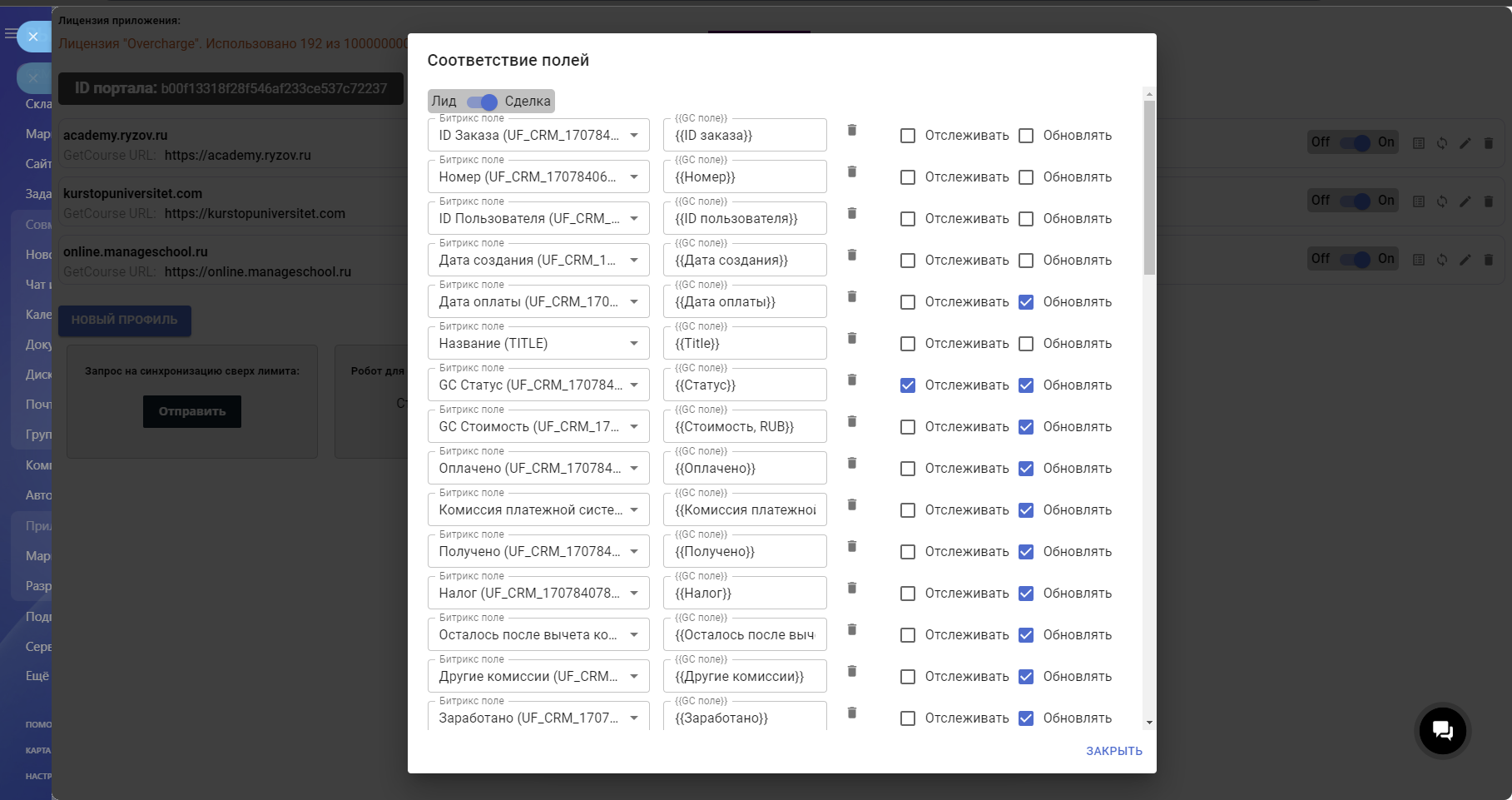1512x800 pixels.
Task: Click trash icon for Получено row
Action: 851,547
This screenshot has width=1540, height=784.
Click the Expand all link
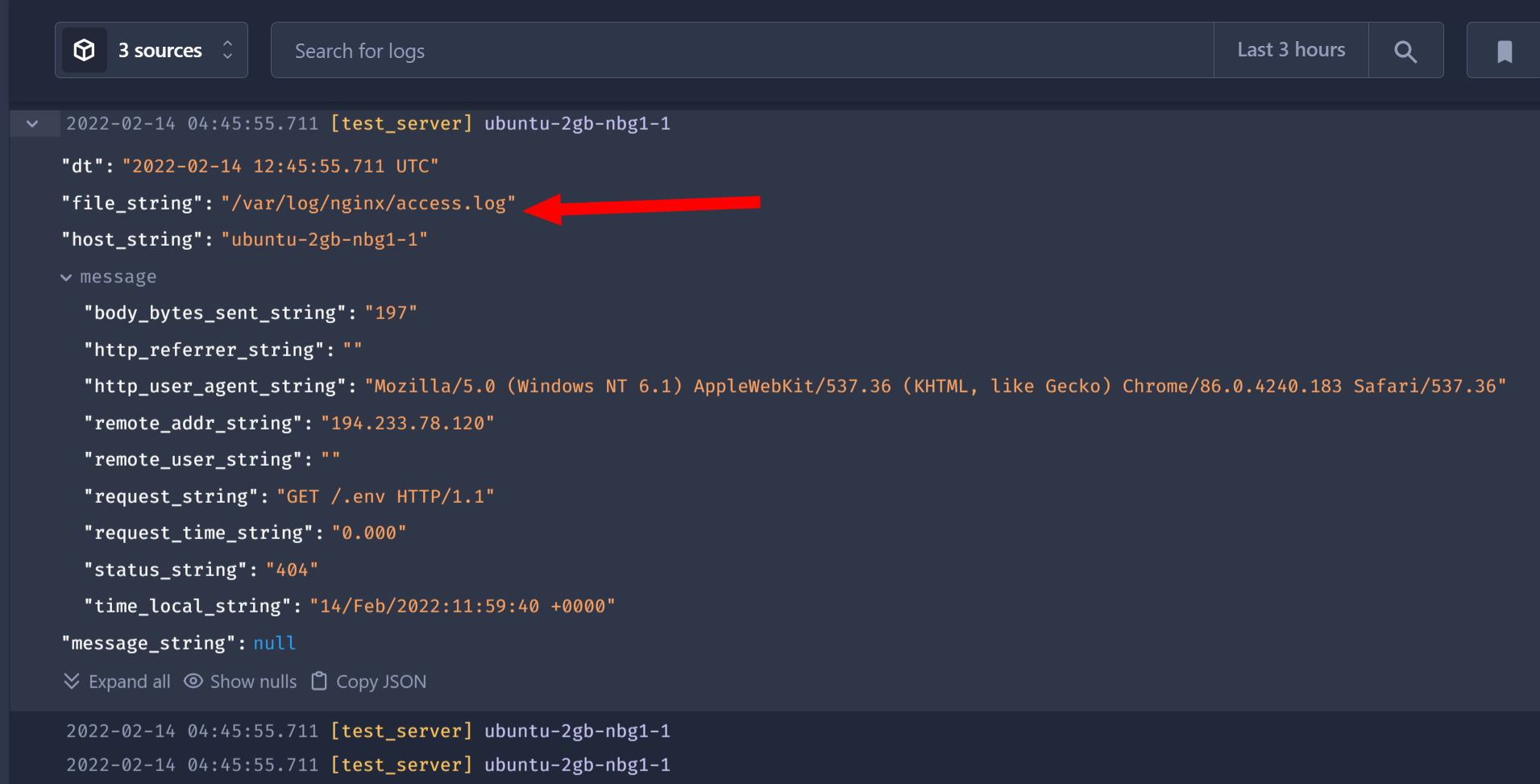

________

Copy down every line of the records above word for word, leaving out the pictures.

**WORKED SOLUTION**:
1512x800 pixels.
Task: Click trash icon for Получено row
Action: 851,547
This screenshot has width=1540, height=784.
Click the Expand all link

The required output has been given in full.